## BRIEF:
Could you please retype all of the data below exactly?

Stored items
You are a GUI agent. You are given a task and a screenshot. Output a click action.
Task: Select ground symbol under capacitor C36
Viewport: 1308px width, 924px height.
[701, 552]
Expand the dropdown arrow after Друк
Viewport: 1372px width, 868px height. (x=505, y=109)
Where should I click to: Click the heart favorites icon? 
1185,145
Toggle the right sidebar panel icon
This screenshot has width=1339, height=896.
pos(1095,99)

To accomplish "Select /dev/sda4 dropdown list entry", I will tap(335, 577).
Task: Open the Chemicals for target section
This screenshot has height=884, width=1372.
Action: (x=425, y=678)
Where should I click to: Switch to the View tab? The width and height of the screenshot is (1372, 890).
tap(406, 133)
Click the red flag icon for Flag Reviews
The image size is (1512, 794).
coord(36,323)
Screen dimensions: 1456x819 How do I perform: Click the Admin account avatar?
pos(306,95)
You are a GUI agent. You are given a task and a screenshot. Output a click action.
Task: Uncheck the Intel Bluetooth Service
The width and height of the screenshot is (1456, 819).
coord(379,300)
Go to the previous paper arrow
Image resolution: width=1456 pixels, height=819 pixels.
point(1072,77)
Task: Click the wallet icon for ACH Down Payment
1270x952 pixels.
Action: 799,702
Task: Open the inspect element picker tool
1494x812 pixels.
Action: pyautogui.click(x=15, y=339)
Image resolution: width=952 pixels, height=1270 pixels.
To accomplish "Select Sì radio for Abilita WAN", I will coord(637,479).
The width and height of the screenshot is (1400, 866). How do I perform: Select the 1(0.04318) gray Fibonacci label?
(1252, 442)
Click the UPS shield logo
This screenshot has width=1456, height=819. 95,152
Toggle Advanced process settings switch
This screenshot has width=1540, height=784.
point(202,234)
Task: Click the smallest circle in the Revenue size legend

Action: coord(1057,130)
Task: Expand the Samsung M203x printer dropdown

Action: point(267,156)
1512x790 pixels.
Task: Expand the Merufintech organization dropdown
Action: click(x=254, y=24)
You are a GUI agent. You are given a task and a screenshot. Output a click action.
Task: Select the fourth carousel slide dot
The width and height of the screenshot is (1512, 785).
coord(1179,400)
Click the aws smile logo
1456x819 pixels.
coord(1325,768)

## RESPONSE BOX:
You are a GUI agent. You are given a task and a screenshot. Output a click action.
Task: Select ground symbol under capacitor C36
Viewport: 1308px width, 924px height.
[701, 552]
Expand the dropdown arrow after Друк
Viewport: 1372px width, 868px height. (x=505, y=109)
Where should I click to: Click the heart favorites icon? 
1185,145
Toggle the right sidebar panel icon
This screenshot has width=1339, height=896.
pos(1095,99)

To accomplish "Select /dev/sda4 dropdown list entry", I will tap(335, 577).
Task: Open the Chemicals for target section
This screenshot has height=884, width=1372.
Action: (x=425, y=678)
Where should I click to: Switch to the View tab? The width and height of the screenshot is (1372, 890).
tap(406, 133)
Click the red flag icon for Flag Reviews
The image size is (1512, 794).
coord(36,323)
Screen dimensions: 1456x819 How do I perform: Click the Admin account avatar?
pos(306,95)
You are a GUI agent. You are given a task and a screenshot. Output a click action.
Task: Uncheck the Intel Bluetooth Service
The width and height of the screenshot is (1456, 819).
coord(379,300)
Go to the previous paper arrow
Image resolution: width=1456 pixels, height=819 pixels.
point(1072,77)
Task: Click the wallet icon for ACH Down Payment
1270x952 pixels.
Action: 799,702
Task: Open the inspect element picker tool
1494x812 pixels.
Action: pyautogui.click(x=15, y=339)
Image resolution: width=952 pixels, height=1270 pixels.
To accomplish "Select Sì radio for Abilita WAN", I will coord(637,479).
The width and height of the screenshot is (1400, 866). How do I perform: Select the 1(0.04318) gray Fibonacci label?
(1252, 442)
Click the UPS shield logo
This screenshot has width=1456, height=819. 95,152
Toggle Advanced process settings switch
This screenshot has width=1540, height=784.
point(202,234)
Task: Click the smallest circle in the Revenue size legend

Action: coord(1057,130)
Task: Expand the Samsung M203x printer dropdown

Action: point(267,156)
1512x790 pixels.
Task: Expand the Merufintech organization dropdown
Action: click(x=254, y=24)
You are a GUI agent. You are given a task and a screenshot. Output a click action.
Task: Select the fourth carousel slide dot
The width and height of the screenshot is (1512, 785).
coord(1179,400)
Click the aws smile logo
1456x819 pixels.
coord(1325,768)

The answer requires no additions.